◆ Stated task ◆
Please rewrite the entries from the line containing "Identify the location of automatic" through the line containing "center [238, 49]." as a numbered list, leaving out blank lines.

◆ Material provided ◆
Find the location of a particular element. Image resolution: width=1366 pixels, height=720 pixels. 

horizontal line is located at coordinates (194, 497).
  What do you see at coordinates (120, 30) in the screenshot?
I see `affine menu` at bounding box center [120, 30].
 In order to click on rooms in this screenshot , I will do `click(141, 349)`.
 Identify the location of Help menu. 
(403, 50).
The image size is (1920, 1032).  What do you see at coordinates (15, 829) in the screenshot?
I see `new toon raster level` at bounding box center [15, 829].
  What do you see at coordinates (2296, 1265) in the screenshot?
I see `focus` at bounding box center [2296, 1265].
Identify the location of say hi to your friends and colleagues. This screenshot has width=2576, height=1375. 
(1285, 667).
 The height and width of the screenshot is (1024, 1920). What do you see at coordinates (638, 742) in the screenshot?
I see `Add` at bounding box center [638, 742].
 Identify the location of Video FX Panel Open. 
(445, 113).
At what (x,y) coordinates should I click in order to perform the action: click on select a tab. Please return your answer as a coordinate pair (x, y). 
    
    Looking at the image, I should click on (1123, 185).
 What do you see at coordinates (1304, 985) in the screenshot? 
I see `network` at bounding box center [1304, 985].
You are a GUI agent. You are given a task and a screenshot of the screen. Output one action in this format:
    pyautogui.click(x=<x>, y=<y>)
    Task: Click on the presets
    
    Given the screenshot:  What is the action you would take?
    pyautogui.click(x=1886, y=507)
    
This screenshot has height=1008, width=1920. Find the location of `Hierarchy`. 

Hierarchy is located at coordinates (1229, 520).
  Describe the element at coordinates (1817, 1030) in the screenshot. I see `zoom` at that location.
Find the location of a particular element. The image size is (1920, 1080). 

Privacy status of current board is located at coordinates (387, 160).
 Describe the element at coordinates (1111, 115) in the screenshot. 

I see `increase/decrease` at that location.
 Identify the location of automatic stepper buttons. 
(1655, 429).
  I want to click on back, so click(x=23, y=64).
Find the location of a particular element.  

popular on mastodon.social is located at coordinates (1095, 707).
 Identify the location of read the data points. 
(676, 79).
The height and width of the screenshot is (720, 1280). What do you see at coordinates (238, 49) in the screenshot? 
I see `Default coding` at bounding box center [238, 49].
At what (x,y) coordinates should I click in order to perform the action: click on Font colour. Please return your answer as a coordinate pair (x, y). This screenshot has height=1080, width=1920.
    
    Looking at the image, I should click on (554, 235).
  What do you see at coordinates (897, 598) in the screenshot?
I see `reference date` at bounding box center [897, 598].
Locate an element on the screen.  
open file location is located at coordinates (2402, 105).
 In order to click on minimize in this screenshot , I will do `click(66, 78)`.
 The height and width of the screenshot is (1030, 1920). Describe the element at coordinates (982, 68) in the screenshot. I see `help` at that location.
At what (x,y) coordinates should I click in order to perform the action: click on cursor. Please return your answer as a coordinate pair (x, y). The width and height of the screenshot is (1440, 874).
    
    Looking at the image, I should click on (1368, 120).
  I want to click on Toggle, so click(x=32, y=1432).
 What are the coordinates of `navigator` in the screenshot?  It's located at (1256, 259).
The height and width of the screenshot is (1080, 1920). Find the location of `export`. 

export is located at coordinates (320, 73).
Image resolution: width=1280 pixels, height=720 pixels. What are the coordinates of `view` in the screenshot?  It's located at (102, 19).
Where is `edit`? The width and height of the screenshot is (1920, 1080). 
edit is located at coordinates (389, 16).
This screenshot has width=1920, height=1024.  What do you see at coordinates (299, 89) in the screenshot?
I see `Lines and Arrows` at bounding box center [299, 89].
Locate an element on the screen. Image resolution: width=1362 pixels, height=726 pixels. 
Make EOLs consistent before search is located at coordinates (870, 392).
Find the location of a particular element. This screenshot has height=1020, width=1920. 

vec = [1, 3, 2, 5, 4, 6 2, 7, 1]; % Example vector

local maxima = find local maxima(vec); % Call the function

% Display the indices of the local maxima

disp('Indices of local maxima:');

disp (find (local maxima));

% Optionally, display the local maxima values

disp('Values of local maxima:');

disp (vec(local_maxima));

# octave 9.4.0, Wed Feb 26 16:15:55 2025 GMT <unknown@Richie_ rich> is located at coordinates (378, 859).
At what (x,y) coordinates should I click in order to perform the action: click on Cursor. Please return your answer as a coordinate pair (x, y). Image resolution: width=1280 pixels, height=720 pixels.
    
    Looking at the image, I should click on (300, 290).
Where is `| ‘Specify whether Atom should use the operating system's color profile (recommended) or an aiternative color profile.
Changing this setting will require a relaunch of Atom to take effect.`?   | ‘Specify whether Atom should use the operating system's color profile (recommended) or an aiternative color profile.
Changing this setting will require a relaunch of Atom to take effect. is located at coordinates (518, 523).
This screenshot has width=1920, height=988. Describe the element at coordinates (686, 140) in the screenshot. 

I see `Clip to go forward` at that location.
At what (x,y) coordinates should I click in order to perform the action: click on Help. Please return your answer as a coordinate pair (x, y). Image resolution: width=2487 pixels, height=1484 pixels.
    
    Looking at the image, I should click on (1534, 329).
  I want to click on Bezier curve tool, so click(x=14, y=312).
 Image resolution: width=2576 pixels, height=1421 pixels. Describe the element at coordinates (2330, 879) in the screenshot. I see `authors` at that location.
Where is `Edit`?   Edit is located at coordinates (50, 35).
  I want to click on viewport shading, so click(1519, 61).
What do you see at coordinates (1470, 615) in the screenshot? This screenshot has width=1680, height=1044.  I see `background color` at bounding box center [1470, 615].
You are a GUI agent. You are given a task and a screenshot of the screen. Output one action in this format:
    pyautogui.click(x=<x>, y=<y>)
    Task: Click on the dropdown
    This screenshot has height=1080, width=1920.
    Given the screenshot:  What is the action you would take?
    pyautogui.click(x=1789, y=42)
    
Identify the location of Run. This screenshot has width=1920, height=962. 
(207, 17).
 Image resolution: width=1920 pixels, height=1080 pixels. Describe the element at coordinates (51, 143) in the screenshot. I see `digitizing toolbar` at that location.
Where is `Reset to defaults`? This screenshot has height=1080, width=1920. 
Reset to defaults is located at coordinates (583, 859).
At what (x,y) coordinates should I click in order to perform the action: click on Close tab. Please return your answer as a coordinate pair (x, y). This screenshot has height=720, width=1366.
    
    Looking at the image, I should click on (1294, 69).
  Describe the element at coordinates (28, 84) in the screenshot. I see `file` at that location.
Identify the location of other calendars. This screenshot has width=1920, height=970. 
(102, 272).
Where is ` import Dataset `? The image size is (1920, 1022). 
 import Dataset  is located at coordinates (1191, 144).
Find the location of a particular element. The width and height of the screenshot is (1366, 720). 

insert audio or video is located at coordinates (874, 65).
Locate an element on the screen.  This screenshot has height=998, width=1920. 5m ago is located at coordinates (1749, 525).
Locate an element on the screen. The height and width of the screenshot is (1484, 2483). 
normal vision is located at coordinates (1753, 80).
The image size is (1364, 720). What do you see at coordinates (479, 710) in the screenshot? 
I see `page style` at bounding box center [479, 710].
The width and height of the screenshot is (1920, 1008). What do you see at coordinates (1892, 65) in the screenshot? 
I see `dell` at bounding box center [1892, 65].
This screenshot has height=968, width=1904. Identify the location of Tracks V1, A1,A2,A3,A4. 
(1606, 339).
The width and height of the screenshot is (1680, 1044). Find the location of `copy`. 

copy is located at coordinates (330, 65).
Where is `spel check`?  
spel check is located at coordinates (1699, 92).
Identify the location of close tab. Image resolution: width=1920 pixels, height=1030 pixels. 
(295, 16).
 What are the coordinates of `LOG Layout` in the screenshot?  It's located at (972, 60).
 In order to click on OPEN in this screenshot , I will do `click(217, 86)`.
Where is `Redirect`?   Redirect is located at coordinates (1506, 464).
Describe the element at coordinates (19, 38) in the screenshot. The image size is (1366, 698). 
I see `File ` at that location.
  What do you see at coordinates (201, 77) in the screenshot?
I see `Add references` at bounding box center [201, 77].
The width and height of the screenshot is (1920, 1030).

◆ Expected output ◆
1.  Identify the location of automatic stepper buttons. 
2. (1655, 429).
3.   I want to click on back, so click(x=23, y=64).
4. Find the location of a particular element.  
5. popular on mastodon.social is located at coordinates (1095, 707).
6.  Identify the location of read the data points. 
7. (676, 79).
8. The height and width of the screenshot is (720, 1280). What do you see at coordinates (238, 49) in the screenshot? 
9. I see `Default coding` at bounding box center [238, 49].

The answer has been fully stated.